JANAPA REDDI VIJAY <Vijay.Janapareddi@Colorado.EDU> writes:

> I realize that in the _fini function the call instruction is executed
> to an instruction immediately following it and the value is
> immediately poped into a register. I am guessing this is done to get
> the instruction pointer since there is no direct way to get the ip on
> x86?! I have seen this behavior even in libc.
> I am unsure why this is needed to be done the way it is done? I am not
> able to generalize how the call and pop combination is used by the
> compiler.
> Any comments on that are much appreciated.
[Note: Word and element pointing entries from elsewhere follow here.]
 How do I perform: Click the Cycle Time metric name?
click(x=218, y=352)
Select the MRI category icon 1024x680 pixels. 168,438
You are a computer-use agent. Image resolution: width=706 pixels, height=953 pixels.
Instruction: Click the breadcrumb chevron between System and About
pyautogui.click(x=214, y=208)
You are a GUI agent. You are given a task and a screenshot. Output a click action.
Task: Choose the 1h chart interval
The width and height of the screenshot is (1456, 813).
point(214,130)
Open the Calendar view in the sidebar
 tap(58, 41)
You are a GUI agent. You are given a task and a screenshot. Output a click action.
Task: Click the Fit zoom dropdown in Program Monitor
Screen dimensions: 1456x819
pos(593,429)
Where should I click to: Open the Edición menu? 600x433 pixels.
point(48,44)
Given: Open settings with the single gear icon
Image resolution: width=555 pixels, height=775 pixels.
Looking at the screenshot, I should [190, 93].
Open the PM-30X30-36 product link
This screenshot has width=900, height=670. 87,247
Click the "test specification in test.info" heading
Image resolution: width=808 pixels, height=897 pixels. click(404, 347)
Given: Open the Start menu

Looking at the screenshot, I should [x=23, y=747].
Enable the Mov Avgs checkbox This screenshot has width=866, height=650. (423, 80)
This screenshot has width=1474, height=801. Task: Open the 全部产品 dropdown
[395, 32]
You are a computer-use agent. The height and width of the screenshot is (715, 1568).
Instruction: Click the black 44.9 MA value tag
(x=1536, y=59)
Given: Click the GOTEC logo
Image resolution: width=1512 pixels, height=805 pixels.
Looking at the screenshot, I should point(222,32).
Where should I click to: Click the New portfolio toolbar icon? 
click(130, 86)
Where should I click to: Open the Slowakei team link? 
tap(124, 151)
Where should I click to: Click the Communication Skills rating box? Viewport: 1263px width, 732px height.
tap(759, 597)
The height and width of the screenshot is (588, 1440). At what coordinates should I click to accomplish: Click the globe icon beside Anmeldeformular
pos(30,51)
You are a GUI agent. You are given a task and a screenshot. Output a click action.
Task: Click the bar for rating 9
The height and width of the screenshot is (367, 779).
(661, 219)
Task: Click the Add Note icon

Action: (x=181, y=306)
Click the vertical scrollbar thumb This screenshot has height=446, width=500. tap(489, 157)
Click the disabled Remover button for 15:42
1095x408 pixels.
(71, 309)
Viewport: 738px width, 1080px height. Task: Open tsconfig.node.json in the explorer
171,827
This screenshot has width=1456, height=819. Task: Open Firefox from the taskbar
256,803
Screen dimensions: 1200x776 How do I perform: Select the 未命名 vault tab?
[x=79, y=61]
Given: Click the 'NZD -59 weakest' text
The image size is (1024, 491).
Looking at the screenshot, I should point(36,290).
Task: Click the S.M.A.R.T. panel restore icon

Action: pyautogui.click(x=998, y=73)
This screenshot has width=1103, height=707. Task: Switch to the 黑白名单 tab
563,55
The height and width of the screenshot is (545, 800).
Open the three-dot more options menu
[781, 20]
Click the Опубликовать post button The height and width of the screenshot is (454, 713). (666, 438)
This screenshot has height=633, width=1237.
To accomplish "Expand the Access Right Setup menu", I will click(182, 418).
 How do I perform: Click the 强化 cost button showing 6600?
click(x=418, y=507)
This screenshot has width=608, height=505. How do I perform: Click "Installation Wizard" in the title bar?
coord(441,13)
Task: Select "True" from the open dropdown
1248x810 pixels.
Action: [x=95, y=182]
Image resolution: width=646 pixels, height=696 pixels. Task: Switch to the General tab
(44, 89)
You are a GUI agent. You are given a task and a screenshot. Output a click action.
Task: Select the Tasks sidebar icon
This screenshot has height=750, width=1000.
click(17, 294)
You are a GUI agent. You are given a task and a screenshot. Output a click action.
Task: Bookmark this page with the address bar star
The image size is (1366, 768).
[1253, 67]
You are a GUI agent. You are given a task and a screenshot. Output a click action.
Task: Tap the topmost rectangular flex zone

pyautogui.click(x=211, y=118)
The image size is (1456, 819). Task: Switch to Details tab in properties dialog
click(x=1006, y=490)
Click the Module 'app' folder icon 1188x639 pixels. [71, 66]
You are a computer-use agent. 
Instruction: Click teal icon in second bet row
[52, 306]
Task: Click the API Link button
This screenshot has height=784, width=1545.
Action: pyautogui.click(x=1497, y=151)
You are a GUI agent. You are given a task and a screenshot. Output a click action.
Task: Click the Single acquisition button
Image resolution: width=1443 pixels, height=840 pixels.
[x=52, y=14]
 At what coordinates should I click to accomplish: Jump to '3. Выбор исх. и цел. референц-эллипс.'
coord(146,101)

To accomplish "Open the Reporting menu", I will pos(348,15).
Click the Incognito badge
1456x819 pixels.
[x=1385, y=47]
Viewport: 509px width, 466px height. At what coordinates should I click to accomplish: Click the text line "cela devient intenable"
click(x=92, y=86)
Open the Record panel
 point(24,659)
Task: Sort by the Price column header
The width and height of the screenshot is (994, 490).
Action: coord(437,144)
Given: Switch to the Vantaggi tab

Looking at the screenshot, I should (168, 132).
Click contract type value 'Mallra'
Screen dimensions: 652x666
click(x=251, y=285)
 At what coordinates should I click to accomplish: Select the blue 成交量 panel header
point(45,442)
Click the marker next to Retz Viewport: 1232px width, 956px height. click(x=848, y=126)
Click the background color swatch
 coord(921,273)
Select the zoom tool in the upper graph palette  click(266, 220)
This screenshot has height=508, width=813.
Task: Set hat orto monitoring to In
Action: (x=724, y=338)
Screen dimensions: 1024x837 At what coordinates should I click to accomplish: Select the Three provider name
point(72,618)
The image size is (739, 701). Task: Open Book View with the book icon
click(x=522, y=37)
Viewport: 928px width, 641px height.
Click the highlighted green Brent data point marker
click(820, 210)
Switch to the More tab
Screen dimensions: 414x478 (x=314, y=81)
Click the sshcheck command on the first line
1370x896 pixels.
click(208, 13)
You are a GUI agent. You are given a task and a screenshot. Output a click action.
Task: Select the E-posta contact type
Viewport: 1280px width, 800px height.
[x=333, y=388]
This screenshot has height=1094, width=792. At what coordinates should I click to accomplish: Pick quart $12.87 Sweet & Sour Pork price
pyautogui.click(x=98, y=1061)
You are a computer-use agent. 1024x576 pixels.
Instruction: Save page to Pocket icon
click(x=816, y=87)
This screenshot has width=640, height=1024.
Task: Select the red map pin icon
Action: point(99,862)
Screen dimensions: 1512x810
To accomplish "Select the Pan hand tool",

Thank you.
>       0x80489a0 <_fini>:      push   %ebp
>       0x80489a1 <_fini+1>:    mov    %esp,%ebp
>       0x80489a3 <_fini+3>:    push   %ebx
>       0x80489a4 <_fini+4>:    push   %edx
> ***> 0x80489a5 <_fini+5>:    call   0x80489aa <_fini+10>
> ***> 0x80489aa <_fini+10>:   pop    %ebx
>       0x80489ab <_fini+11>:   add    $0x11ce,%ebx

You need to pay attention to the add, also.  This sequence is used to
get the pointer to the global offset table in position independent
code.  The use of the call/pop sequence gets the current PC.  The
compiler, assembler and linker cooperate to ensure that the global
offset table is always at a fixed known offset from the text section.
Adding 0x11ce will turn out to be the correct offset from the pop
instruction to the global offset table.  The global offset table, in
turn, is used to access all global variables and non-hidden functions.

This kind of code will appear in position independent code--that is,
code compiler with -fpic or -fPIC.  It will not normally appear in
code compiled without -fpic or -fPIC.  It is possible that the _fini
function is always compiled with -fPIC so that it will be suitable for
any executable or shared library.

Let us know if that does not answer your question.